Obama administration
- The very first social cost of carbon was implemented. The pricing was set at approximately $41/ton. This meant that if one ton of carbon dioxide emissions was avoided, one would save $41 in damages. This was regarded as a strong step in the right direction.
Trump administration
- The price was lowered from $41 to approximately $7
USA — Costs based on Trump Administration and USA energy matrix
Profit = Revenue — Costs
Profit = (Selling Price per ton of CO₂ x Volume) — (KwH x Price of Energy)
Profit = ($7 x (Ton/CO₂)) — (1200 KwH x $0.18)
Profit = $7-$216
Profit = -209
Needed an increase in selling price of about 3000% to become profitable
Biden Administration
- Re-raised the price of Carbon from $7 to $51
- 45Q tax credit implemented ($85/ton if a certain volume is met)
- Selling price in the example is based on the 45Q tax credit ($85/ton)
USA — Costs based Biden Administration and USA energy matrix
Profit = Revenue — Costs
Profit = (Selling Price per ton of CO₂ x Volume) — (KwH x Price of Energy)
Profit = ($85 x (Ton/CO₂)) — (1200 KwH x $0.18)
Profit = $85-$216
Profit = -$131
Need an increase in selling price of about 155% to become profitable
While certain EU countries have their own pricing method, countries such as Germany are expected to adopt the market price by 2027. If there is no pricing stability — the market price may not significantly increase in the future.
Not only is selling price too low, costs of production are too high
Future capture cost estimates for DAC are truly uncertain, which is a reflection of the early stage technology development, and are estimated at between $125 and $335 per tonne of CO2 for a large-scale plant built today. The potential for costs to fall to these levels will be strongly dependent on increased public and private support for innovation and deployment.

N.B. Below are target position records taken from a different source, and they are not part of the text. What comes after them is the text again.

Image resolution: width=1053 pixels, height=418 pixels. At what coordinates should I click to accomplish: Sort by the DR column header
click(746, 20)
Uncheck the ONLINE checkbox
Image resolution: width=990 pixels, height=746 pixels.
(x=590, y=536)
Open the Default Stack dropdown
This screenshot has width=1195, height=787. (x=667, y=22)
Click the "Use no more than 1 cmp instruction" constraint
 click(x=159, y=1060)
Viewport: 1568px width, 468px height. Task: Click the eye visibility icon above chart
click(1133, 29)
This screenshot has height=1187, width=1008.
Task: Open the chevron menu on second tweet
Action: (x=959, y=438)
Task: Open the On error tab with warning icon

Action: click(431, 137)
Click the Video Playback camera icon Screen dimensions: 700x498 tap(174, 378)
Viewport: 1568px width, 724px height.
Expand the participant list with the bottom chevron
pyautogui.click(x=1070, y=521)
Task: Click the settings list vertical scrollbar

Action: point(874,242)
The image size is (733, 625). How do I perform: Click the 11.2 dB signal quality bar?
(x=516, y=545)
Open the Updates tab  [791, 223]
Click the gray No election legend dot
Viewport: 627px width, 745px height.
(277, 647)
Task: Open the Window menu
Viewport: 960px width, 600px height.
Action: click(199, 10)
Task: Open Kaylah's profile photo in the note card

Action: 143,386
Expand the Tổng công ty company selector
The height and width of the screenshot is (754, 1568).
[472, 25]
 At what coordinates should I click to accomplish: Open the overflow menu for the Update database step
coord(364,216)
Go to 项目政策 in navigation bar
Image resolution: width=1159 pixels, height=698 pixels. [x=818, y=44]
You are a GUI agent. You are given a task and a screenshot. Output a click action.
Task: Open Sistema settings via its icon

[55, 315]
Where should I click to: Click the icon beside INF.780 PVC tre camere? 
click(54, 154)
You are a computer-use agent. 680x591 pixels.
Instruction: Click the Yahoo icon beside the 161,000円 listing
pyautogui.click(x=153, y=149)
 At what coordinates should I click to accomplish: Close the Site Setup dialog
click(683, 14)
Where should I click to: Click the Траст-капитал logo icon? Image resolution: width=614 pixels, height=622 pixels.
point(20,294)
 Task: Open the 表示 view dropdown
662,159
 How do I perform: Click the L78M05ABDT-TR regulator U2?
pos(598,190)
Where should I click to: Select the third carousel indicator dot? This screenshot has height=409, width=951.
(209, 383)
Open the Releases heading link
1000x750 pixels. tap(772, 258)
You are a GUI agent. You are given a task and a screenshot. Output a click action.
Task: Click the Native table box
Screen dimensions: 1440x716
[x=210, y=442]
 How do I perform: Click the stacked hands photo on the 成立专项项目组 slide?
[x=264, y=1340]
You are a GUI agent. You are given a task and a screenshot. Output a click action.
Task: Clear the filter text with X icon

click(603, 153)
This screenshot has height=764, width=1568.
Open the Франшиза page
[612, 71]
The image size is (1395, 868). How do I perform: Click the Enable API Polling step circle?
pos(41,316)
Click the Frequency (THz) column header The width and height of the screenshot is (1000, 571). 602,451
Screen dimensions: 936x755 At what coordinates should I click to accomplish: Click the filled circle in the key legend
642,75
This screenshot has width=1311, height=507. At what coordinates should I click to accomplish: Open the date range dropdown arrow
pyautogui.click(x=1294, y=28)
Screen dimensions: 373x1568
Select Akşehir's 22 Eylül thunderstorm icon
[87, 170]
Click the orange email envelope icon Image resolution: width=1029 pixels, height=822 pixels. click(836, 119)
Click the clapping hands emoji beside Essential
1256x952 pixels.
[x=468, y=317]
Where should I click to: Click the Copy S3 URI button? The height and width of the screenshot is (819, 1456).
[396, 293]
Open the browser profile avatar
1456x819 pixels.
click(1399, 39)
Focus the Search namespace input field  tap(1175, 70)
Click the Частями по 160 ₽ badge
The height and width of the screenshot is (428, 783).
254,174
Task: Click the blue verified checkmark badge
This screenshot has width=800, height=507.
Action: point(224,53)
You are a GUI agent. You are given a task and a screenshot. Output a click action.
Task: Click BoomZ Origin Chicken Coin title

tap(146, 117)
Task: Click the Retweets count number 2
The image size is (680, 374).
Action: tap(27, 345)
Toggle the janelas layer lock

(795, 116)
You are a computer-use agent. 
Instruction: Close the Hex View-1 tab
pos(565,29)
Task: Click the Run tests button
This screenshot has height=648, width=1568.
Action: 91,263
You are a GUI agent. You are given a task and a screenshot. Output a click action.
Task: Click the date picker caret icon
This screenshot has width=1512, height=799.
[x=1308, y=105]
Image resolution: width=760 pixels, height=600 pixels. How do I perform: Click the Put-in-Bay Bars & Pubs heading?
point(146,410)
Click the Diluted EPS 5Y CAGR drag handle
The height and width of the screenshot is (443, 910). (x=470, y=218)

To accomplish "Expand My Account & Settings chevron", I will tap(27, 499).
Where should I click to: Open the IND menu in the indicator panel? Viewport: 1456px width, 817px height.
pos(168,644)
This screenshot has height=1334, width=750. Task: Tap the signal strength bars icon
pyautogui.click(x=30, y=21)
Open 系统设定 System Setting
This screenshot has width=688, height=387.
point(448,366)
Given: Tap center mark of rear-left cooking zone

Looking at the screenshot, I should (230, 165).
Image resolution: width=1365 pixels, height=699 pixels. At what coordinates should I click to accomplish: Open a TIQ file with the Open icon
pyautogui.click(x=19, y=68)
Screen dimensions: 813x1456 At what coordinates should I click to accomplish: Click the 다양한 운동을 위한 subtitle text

Production Based on Biden administration in the United States
Gross Profit = S — (K x E)
Gross Profit = $85 — (KwH x $0.18)
Gross Profit = -$131
A 400% increase in efficiency would incentivise more investment into the space
Where do we go from here?
While the need for DAC technology is evident, there are still significant bottlenecks towards scaling potential. As of today, the limited capacity, volatile pricing, and high production costs are all currently blocking the road to success. Moving forward however, there is a strong reason to believe the unit economics will become sustainable. In order to reach net zero achievement, the use of DAC is essential. In combination to this, if funding from a private and federal level continues to increase, the development of the technology will begin to increase rapidly. While we may not be there today, keep an eye out for the market to expand within the coming years.